Before you run out to your local pet store and yell, “Gimme that African grey,” it is important to understand that parrots are one of the most challenging pets to own. Do your research before you buy a parrot to avoid future health and behavioral problems, and to be sure you get the parrot that best fits your lifestyle and personality. You should realize that some of the larger parrots can easily outlive their owners, with life expectancies of 50 to 80 years. Many will live with you through various moves and changes in lifestyle. The better prepared you are to deal with this long-time companion, the less likely you are to be disappointed and the less likely your pet is to end up on the bird adoption merry-go-round.If a bird’s potential to mimic human speech is your primary criteria when picking a parrot, you might want to think twice about getting one. There is no guarantee that even an African grey parrot, the most skilled talker in the parrot kingdom, will ever say a word. If this is your only reason for having the bird, you may end up disappointed. It is important that you accept the possibility that your bird might never learn to mimic human speech before you decide to buy it. Cost is another consideration. Most of the larger parrots cost hundreds, even thousands, of dollars. This only begins your financial commitment. The cage must be large enough for a bird to flap its wings freely. You will need bird toys, and you will have to replace them regularly. You will be feeding your bird a good pellet mix, seed mix, and a variety of fresh vegetables and fruits. You will have veterinarian visits and grooming costs. Be prepared for emergencies because many birds are prone to accidents and respiratory infections.
And don’t forget noise. Certain species have the potential to scream loudly. The screech of many large parrots is designed to enable flock members to call to each other across miles of jungle. The truth is, you cannot prevent a parrot from ever screaming. Good dominance training and positive reinforcement can reduce most screaming to an acceptable level, but every once and a while the call of the wild will burst forth from your parrot. If you live in an apartment with paper-thin walls, we suggest you get a parrot that cannot drown out your neighbor’s television set. Cockatiels, lovebirds, senegals, red bellies, and African greys, as well as pionus parrots, generally have a reputation for being quieter parrots, the term “quieter” being relative of course. Cockatoos have one of the worst reputations for screaming, largely because they require quite a bit of attention and amusement or they clamor for it loudly. Many of the conures can stun you with their loud screech. Sun, jenday, nanday, and Patagonian conures reportedly are the loudest. Green cheeks, maroon bellies, and painted conures are considered “quiet” conures. Macaws vary greatly in the amount of noise they make.

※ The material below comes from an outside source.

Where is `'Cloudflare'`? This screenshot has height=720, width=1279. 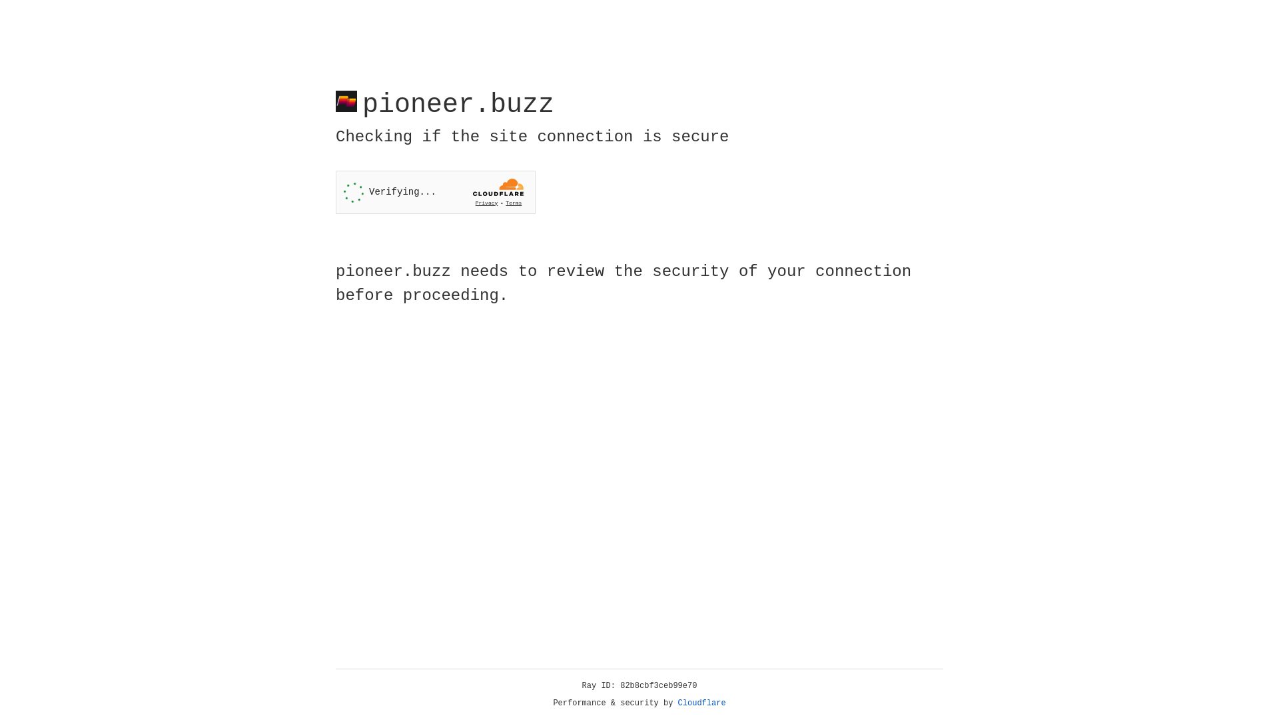
'Cloudflare' is located at coordinates (702, 702).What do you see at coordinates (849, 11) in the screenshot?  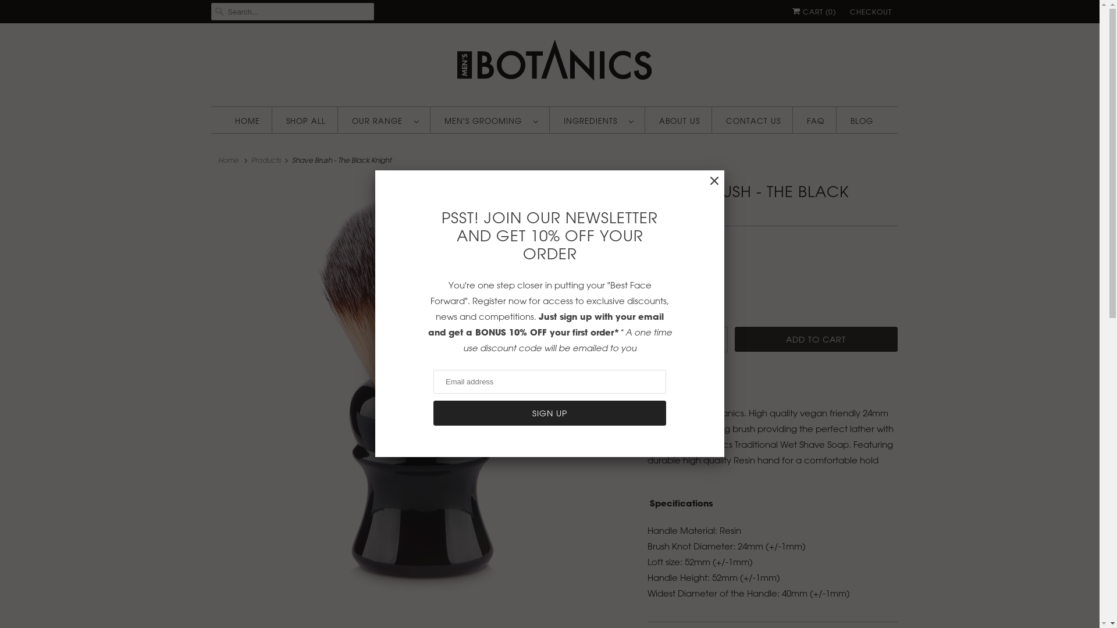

All parrots require a varied diet with plenty of fresh vegetables and fruits. These will end up on the floor, on the cage bars, and sometimes halfway across the room on the wall. Birds are messy creatures. You will sweep, vacuum, mop, and pick up after them in order to keep their area clean. Frankly, the amount of clean up necessary has been the biggest complaint I have heard from bird owners who are having second thoughts about their pets. If you require your home to be utterly spotless at all times you probably will be driven mad by a pet bird. Parrots also require 10 to 12 hours of sleep each night. This means they need a quiet, dark place during those hours. If the cage is next to a television set that you watch until the wee hours of the morning, you will have a grumpy bird during the day, and eventually the bird will develop some severe behavioral problems. One of the first questions I ask bird owners whose pets have become aggressive is, “How much true sleep time is your bird getting?” Most of these owners have found that behavioral problems decrease dramatically once they make sure their parrot gets a full 10 to 12 hours of undisturbed sleep each night. Finally, you need to have time to properly train your parrot to avoid aggressive behavior and painful bites.
If you are not daunted by any of this information, you might be ready for the responsibility of owning a parrot. They make wonderful pets and their intelligence and humor will delight you for many years to come. Finally, we suggest you read a good book on the particular species you would like to buy before bringing your bird home.